Word for word, repeat the entries, minus the pictures.

Saved entries:
_ _ _ _

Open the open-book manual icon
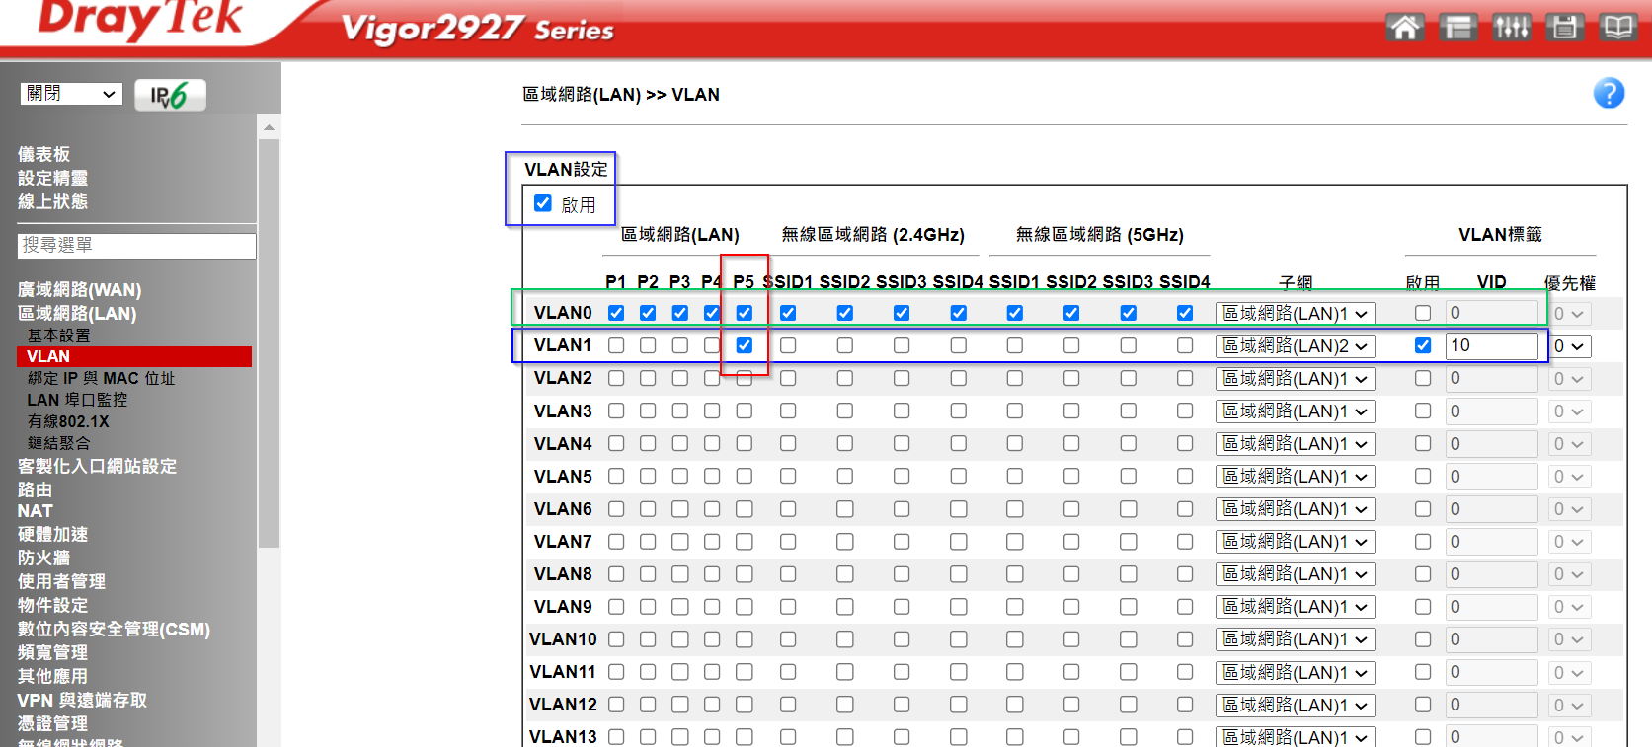 pos(1617,27)
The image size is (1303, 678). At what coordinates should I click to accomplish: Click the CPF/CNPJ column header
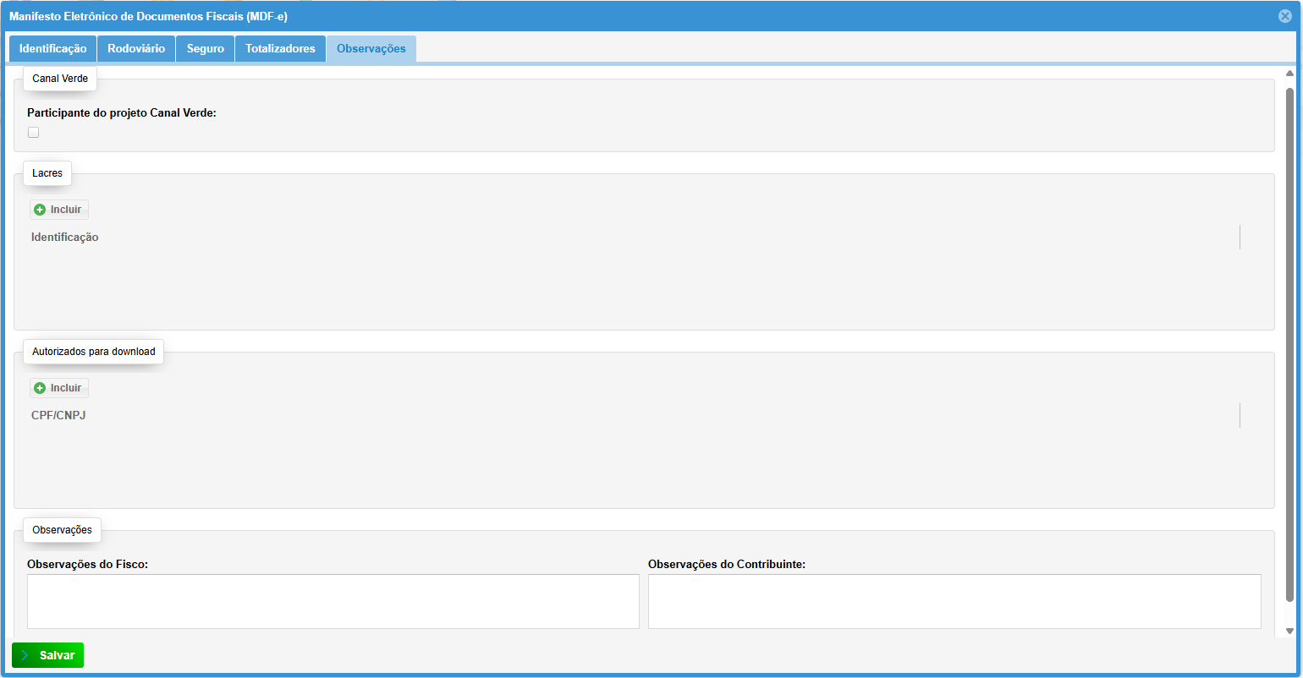(58, 416)
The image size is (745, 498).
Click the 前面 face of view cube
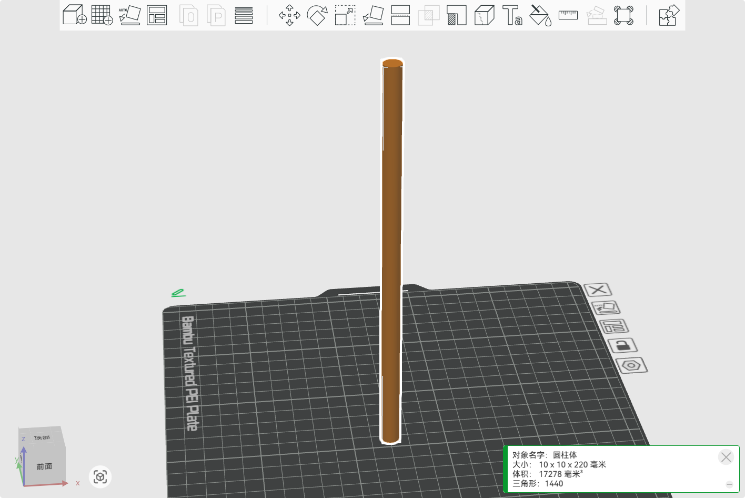pos(44,466)
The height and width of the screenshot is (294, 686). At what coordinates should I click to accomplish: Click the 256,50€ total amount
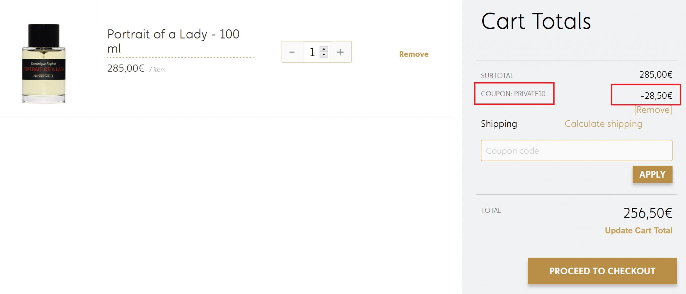point(647,213)
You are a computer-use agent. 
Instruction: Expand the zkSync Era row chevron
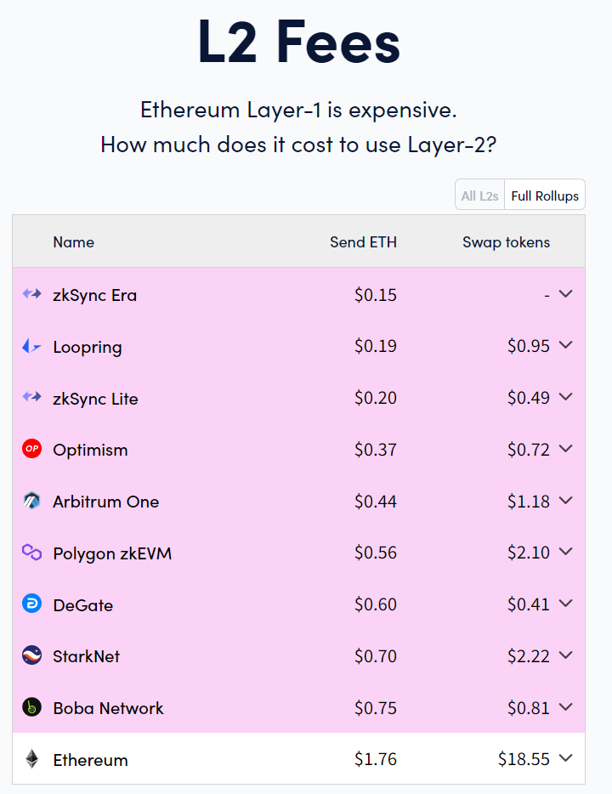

_ _ _ _

- **TASK SOLUTION**
Open the open-book manual icon
 pos(1617,27)
The image size is (1303, 678). At what coordinates should I click to accomplish: Click the CPF/CNPJ column header
(58, 416)
The image size is (745, 498).
Click the 前面 face of view cube
pos(44,466)
The height and width of the screenshot is (294, 686). At what coordinates should I click to accomplish: Click the 256,50€ total amount
point(647,213)
You are a computer-use agent. 
Instruction: Expand the zkSync Era row chevron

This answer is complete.